Diabetic Diets & Counting Carbs

Having diabetes doesn't always mean you need a special meal plan. Rather, many patients each all types of food in moderate amounts and stick to a regular eating schedule. Your diet should consist of fruits, vegetables and whole grains. Keeping a consistent diet is important because your blood sugar will rise if you eat too many calories or fat. Counting carbohydrates helps diabetics ensure that their timing and amount of carbs are the same every day.
  1. Glycemic Index

    • Choose foods with a low glycemic index. Foods with a high glycemic index are made of refined sugar and cause greater spikes in your blood sugar. When these spikes drop off, you're left with cravings and low blood sugar. A low glycemic index, however, indicates a food made of complex carbohydrates. Complex carbs make your body work harder to break them down. Choose healthy carbs--fruits, vegetables, legumes such as peas and beans and whole grains.

    Fiber

    • Diabetics should pay attention to the amount of dietary fiber in their food. This includes all parts of plant foods that you can't absorb or digest. High-fiber foods make you feel full longer, decreasing cravings. Fiber also helps you control your blood sugar level and decreases the risk of heart disease. According to the Mayo Clinic, you should try to eat between 25 to 30 grams of fiber daily. Good foods to choose include fruits, vegetables, whole wheat flour, legumes such as lentils and beans, wheat bran and nuts.

    Limitations

    • Diabetes can lead to stroke and heart disease because it quickens your body's development of clogged and hardened arteries.
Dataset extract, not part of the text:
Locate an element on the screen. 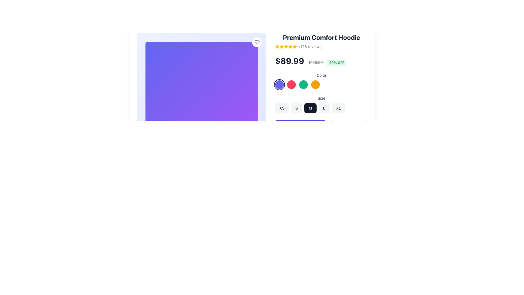 The height and width of the screenshot is (295, 524). the 'XL' size selection button located in the size selection section below the color options is located at coordinates (338, 108).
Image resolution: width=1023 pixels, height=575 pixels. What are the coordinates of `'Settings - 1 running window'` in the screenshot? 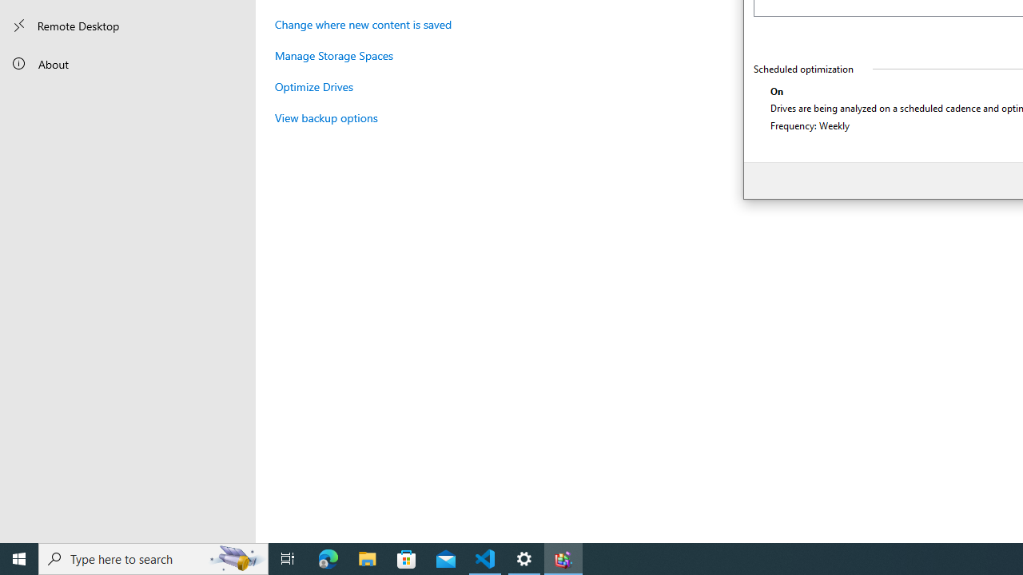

That's why you need to limit the amount of saturates and trans fats you eat. The Mayo Clinic advises you to consume no more than 7 percent of your daily calories from saturated fat and to attempt to completely avoid trans fat. To accomplish this, use low-fat options of dairy products, limit solid fats like butter, choose monounsaturated fats like olive oil and polyunsaturated fats like nuts. Eat everything in moderation because fats contain calories. Diabetics should also limit cholesterol by choosing lean meats, egg substitutes and skim milk over the higher-fat options.

    Counting Carbs

    • Carbohydrates should make up about 50 percent of the calories you eat every day. It's helpful for diabetics to work with a nutritionist or dietitian to come up with a diet plan that includes how many carbs should be eaten daily. Carbohydrates break down into sugar, causing your blood sugar levels to fluctuate. If you know how many carbs you've eaten, you'll be able to predict how your glucose level will react. The more you've eaten, the higher the level will go. Starch, fruit and milk all contain carbs. Anything on an ingredient list that ends in "-ose," such as fructose and sucrose, are sugars. When counting carbs, look at the nutrition label for the carbohydrate grams and keep track. One serving of milk, for example, contains 12 grams; half of a banana is 15 grams. If there is no nutrition label, you need to measure or weigh the food to determine the carbohydrate grams.